Technology adoption and food security in rural Bangladesh
The “System of Rice Intensification” (SRI), developed in Madagascar in the 1980s for liquidity-constrained smallholder farmers like those in Bangladesh, has demonstrated dramatic potential for increasing rice yields without requiring additional purchased inputs (seed, fertilizer, etc.), nor increased irrigation. But these gains, although widely documented in observational data from a variety of countries, have yet to be verified with adequate scientific rigour. Therefore the actual ‘worth’ of SRI technology as a key catalyst for rice productivity improvement and ultimate poverty alleviation remains quite contentious; the nature of SRI poses a challenge for evaluation and assessment of adoption and “the debate continues”.
Moreover, although SRI has been introduced at a small, pilot scale in some locations in Bangladesh, casual empirical observations suggest that adoption and diffusion rates appear to be low, as appears true in other countries. Given its purported productivity and earnings potential, low uptake of SRI technology seems rather puzzling. Because SRI fields differ visibly from traditional rice fields, social norms and conformity pressures may likewise discourage adaptation and the ultimate adoption decision.
The main objective of this project is to investigate the issue of adoption of SRI, identify constraints, and explore various adaptation possibilities, to identify SRI systems that are appropriately tailored to the specific bio-physical and socio-economic farming environments. We will, draw on the recent advances in theories of social networks in order to investigate whether existing social networks might be an effective substitute for financial inducements (e.g., seasonal credit) to encourage SRI diffusion while generating rigorous experimental evidence on the productivity and broader economic impacts of SRI adoption.
This study will be the first examining the effects and diffusion of SRI to a wider scale using RCTs. In order to understand the differential impact of alternative SRI adoption instruments to promote uptake and to identify the most cost-effective mechanisms for subsequent scale-up by BRAC, we randomize different treatments that will be made available to farmers in 200 targeted villages (about to a total of 4000 farmers). Farmers in all these villages will be randomly assigned to treatments after a rigorous training and an information session on SRI techniques. Farmers in a randomly selected sub-set (120) of these villages will be offered fixed or variable financial incentives to adopt and/or to refer the new SRI technology to a friend, relative or acquaintance in the same village.

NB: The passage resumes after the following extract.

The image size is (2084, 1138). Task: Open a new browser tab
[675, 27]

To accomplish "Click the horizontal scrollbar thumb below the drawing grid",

The findings from this proposed research will benefit Bangladeshi rice producing and consuming households by enhancing productivity, employment (particularly female employment), rural incomes and by embellishing overall food security aims and objectives. The data, research findings and policy recommendations will also directly benefit the Bangladeshi government, development agencies involved directly with Bangladesh and development agencies with aims to transfer directly or indirectly some of the pro-poor lessons learnt from the investigation. The findings of the study will also shed important light on the hitherto under-researched area of the formation, generation and expansion of prop-poor social networks.